Retirement Planning – Updated

I wrote an article on retirement planning a few years ago, and since there have been some updates, I thought I would share. Many of the changes have come in the face of covid and are temporary. Others are due to the perceived looming retirement crisis.



Changes related to COVID


The impact of COVID has been immense, and we will not know the full effect until much later on. One of the most valuable benefits relates to making withdraws because you or your family have been impacted. Legislation was passed to allow distributions of up to $100,000 from a retirement plan (most plans do qualify but check with your tax preparer if you have questions). This distribution would not be subject to the early distribution penalty of 10%, as long as it was qualified. The associated tax could be split over three years instead of including all of it on your 2020 tax return. If you recovered and can pay back all or a portion of the distribution, you would just amend any returns that included it in income, and it would instead effectively be treated as a loan.

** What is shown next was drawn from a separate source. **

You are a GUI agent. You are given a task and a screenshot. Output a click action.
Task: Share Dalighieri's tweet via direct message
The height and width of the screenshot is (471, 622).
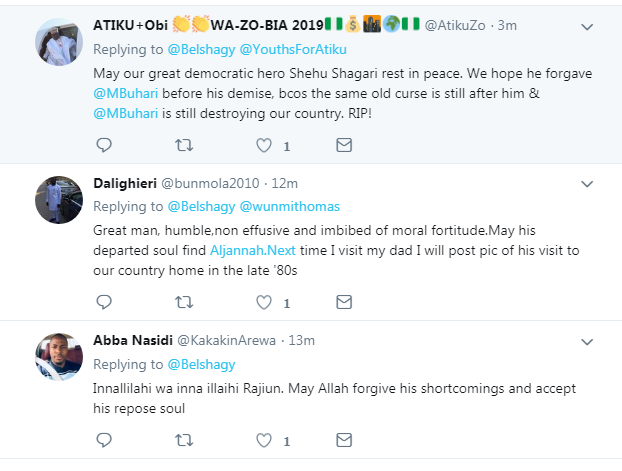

The SECURE Act also did a lot for retirement plans, mainly offering employers incentives for starting retirement plans. A new type of 401k was also created called a “Pooled Employer Plan” or PEP. Lastly, it allowed employers additional time to establish these plans and contribute (elective deferrals do not get an extension).


Chart comparing PEP plans to 401K plans
AICPA Info Graphic - PEP vs. 401K

The SECURE Act also extended the age for required minimum distributions to 72 (previously 70 ½).


Not all changes to retirement plans were good. To help pay for some of the credits established by the Act, the associated penalties for late filing have increased. The penalties for failing to timely file a Form 5500 or 8955-SSA have increased dramatically (from $25/day to $250/day and from $1/day/participant to $10/day/participant, respectively). If you are a plan sponsor, you want to ensure you are maintaining compliance, so you do not get charged any penalties.


Other Changes


Certain states are now mandating retirement plans. These plans typically are for employees that work for smaller companies. The requirements are different in each state. Currently, there are 11 states with some program (Washington, Oregon, California, New Mexico, Illinois, New York, Vermont, Massachusetts, New Jersey, Connecticut, and Maryland) and more have proposed legislation. If you are an employer in one of those states, you will want to make sure you are following the requirements (if you have a payroll provider, they should be able to help you too).